ORTPN’s profile has been boosted by the number of high profile guests in Rwanda. Among the international VIPs to be hosted in Rwanda is Bill and Melinda Gates, Ambassador Andrew Young, renowned international conservationist Jack Hanna, and Hollywood A-list actress Natalie Portman, and most recently Hollywood heartthrob Ewan McGregor, who was in country in July 2007.
Today, Rwanda is a mix of the surreal and the sublime. While sometimes the infrastructure might be archaic, and the bureaucracies tediously slow, the rewards of testing one’s mettle in one of Africa’s last wilderness regions (especially the Nyungwe forest) are difficult to resist.
Besides, it’s unlikely that you’ll be the only explorer wrestling with the red tape. Safely cocooned inside sturdy dark green 4x4s, car-loads of curious travellers are now spilling across the border with Uganda, or sometimes heading northwest to the picturesque resort town of Gisenyi..
Though Gisenyi was seriously affected by the fighting that was in Rwanda during, before and after 1994, Gisenyi is Rwanda without the war-wounds.
It is a bustling and vibrant peaceful settlement embellished by attractive beaches and islands and dominated by a dazzling white horizon of Lake Kivu.
The town and boulevards are reminiscent of the pastel-cream colonial buildings with well paved streets.
On almost every turn of the town new buildings with exotic designs are springing up, seen from a hilltop Gisenyi tells a full story of Rwanda’s past present and future.
The old city market is a hub activity, on the tranquil boulevards from Bralirwa’s plant to Serene Hotel and the town centre camera lagging tourists are luxuriously walking and loud music is playing from cassette shops across the streets.
Among the most high profile tourists to come to Rwanda include US formwer president Bill Clinton, who has since established a hospital in Rwinkwavu neary Akagaera National Park that is funded by the Clinton Global Foundation.

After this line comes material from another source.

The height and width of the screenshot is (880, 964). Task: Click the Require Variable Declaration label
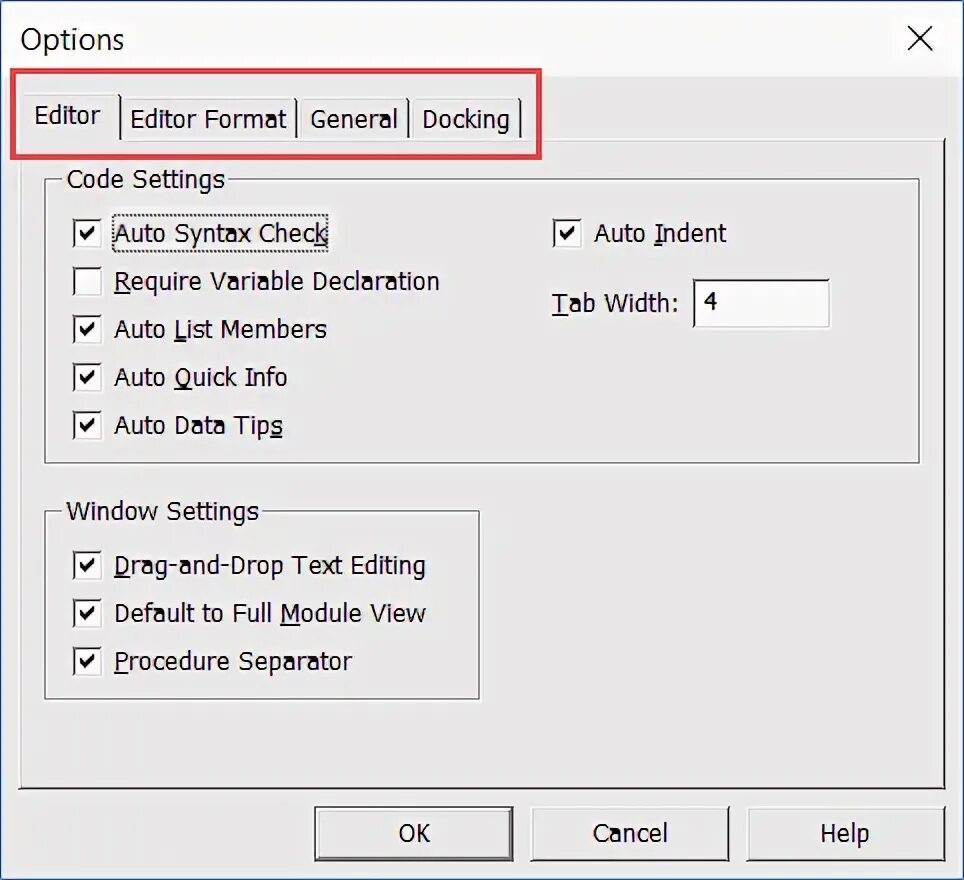click(277, 282)
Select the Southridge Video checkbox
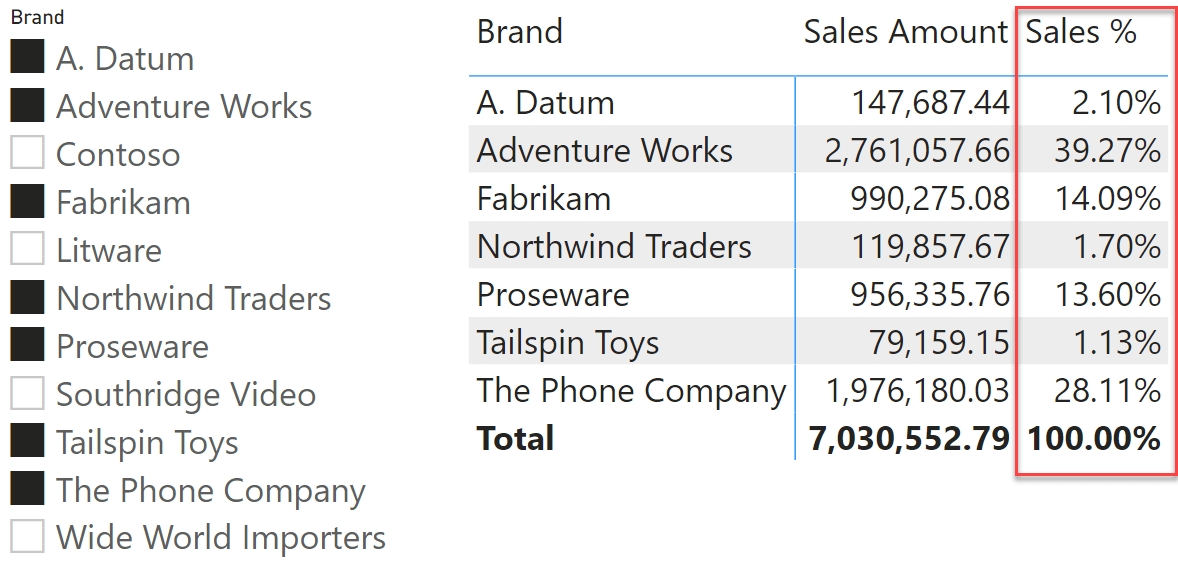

Martina Navratilova the greatest women Tennis player. Hollywood superstars have also made the trip to Rwanda, they include; Darryl Hannah, Owen Mcgregor, Natalie Portman, and Quincy Jones-who has since bought an island on L Muhazi on which he plans to invest in hotel and ICT firms in Rwanda.
The world’s richest man Bill Gates has also been drawn to Rwanda’s unique beauty and commitment to develop from poverty.
After visiting several attractions and projects in Rwanda, Bill Gates announced that he would spend $900,000 to build a medical centre where doctors and technicians from across the region will be trained in treating infectious diseases.